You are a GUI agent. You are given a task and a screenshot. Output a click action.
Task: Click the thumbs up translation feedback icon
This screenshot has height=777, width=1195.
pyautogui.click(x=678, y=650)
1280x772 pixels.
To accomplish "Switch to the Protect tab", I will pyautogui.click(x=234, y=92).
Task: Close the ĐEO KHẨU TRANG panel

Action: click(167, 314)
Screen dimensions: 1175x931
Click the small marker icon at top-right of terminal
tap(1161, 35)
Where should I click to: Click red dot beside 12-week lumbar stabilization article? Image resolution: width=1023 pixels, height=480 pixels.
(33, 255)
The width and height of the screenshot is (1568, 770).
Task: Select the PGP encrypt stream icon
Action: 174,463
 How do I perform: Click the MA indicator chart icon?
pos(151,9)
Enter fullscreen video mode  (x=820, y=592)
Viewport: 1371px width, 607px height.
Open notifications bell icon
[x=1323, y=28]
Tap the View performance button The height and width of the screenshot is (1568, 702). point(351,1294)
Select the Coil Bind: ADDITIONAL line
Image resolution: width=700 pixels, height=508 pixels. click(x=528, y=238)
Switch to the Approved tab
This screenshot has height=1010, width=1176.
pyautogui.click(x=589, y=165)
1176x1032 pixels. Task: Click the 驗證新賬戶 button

::::::::::

• [TASK INSTRUCTIONS] Word for word, retype each record.

• [RESULT FOR THIS TASK]
You are a GUI agent. You are given a task and a screenshot. Output a click action.
Task: Click the thumbs up translation feedback icon
This screenshot has height=777, width=1195.
pyautogui.click(x=678, y=650)
1280x772 pixels.
To accomplish "Switch to the Protect tab", I will pyautogui.click(x=234, y=92).
Task: Close the ĐEO KHẨU TRANG panel

Action: click(167, 314)
Screen dimensions: 1175x931
Click the small marker icon at top-right of terminal
tap(1161, 35)
Where should I click to: Click red dot beside 12-week lumbar stabilization article? Image resolution: width=1023 pixels, height=480 pixels.
(33, 255)
The width and height of the screenshot is (1568, 770).
Task: Select the PGP encrypt stream icon
Action: 174,463
 How do I perform: Click the MA indicator chart icon?
pos(151,9)
Enter fullscreen video mode  (x=820, y=592)
Viewport: 1371px width, 607px height.
Open notifications bell icon
[x=1323, y=28]
Tap the View performance button The height and width of the screenshot is (1568, 702). point(351,1294)
Select the Coil Bind: ADDITIONAL line
Image resolution: width=700 pixels, height=508 pixels. click(x=528, y=238)
Switch to the Approved tab
This screenshot has height=1010, width=1176.
pyautogui.click(x=589, y=165)
1176x1032 pixels. Task: Click the 驗證新賬戶 button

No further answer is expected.